2) The pro community is quite diverse, so again, just because that was your experience doesn't mean it's applicable generally. Here's a quote from John Ternus, Apple's VP of Hardware Engineering (from techcruch article linked above):

“We said in the meeting last year that the pro community isn’t one thing. It’s very diverse. There’s many different types of pros and obviously they go really deep into the hardware and software and are pushing everything to its limit."

Many of the customers for the higher-end Macs are smaller specialty shops that do post production, video rendering, etc., and don't have IT departments or leasing arrangements, etc. For them it's simpler and more cost-effective to upgrade their existing machines than to buy new ones. [Buying a new machine means swapping everything out, and also making arrangements to sell the old machine, both of which are much more inconvenient than just, say, upgrading the RAM.] And AppleCare now offers warranties extendable beyond 3 years.

3) You wrote "Should your demands change in an unpredictable manner, upgradeability does not help. It is never the case that you go "oh, I have misjudged how much RAM I need, I should have bought 64GB instead of 16GB."

On the contrary, when I was doing my Ph.D. I specced out a G5 tower that was fine for my computational needs for the first two years (both local computation, and development work for programs I would then send to the university's clusters). But then my needs expanded (research, after all, can take you in unexpected directions), and I recall having to increase both the RAM and HD size. It was good I could do that, because my PI didn't have the budget to buy me a new computer.

polyphenol · Jun 20, 2021

One2Grift said:
Intel has been, in the past, an outstanding performer.

******

• [CHALLENGES]:
- A) In the forum excerpt, what position at Apple does John Ternus hold?
- B) Reproduce the stretch of the forum excerpt from "On the contrary, when" through "an outstanding performer.", substituting "workstation" for "G5 tower".
- C) Do these statements agree with the forum excerpt? Answer yes or no for each, quoting the deciding words. (i) AppleCare now offers warranties that can be extended past 3 years. (ii) The writer's PI paid for a new computer. (iii) Ternus said the pro community is one thing.

• [DATA BLOCK]:
******

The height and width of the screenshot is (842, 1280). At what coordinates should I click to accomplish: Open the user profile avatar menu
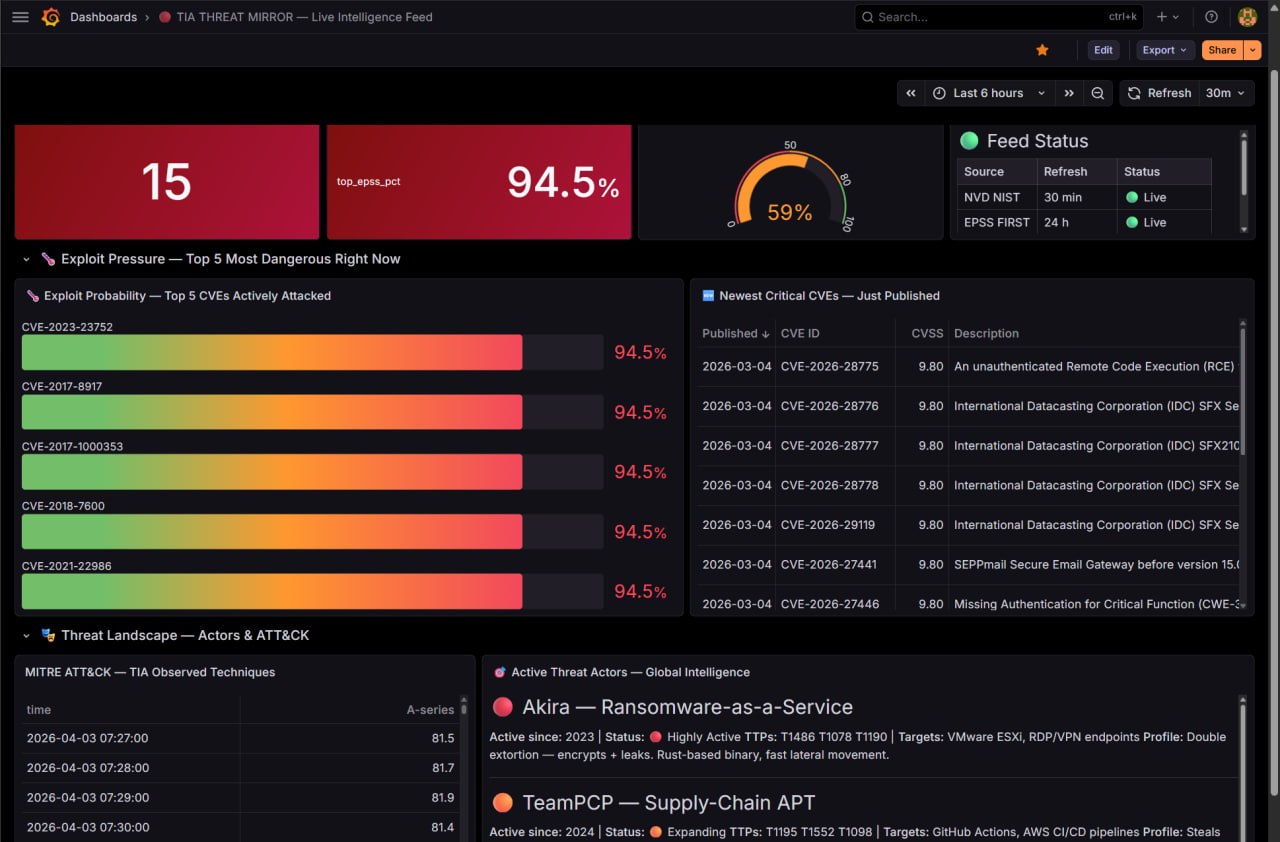click(1247, 16)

******

• [RESPONSES TO THE EXERCISE]:
- A) Apple's VP of Hardware Engineering

- B)
On the contrary, when I was doing my Ph.D. I specced out a workstation that was fine for my computational needs for the first two years (both local computation, and development work for programs I would then send to the university's clusters). But then my needs expanded (research, after all, can take you in unexpected directions), and I recall having to increase both the RAM and HD size. It was good I could do that, because my PI didn't have the budget to buy me a new computer.

polyphenol · Jun 20, 2021

One2Grift said:
Intel has been, in the past, an outstanding performer.

- C)
(i) Yes: "AppleCare now offers warranties extendable beyond 3 years."
(ii) No: "my PI didn't have the budget to buy me a new computer."
(iii) No: "the pro community isn’t one thing."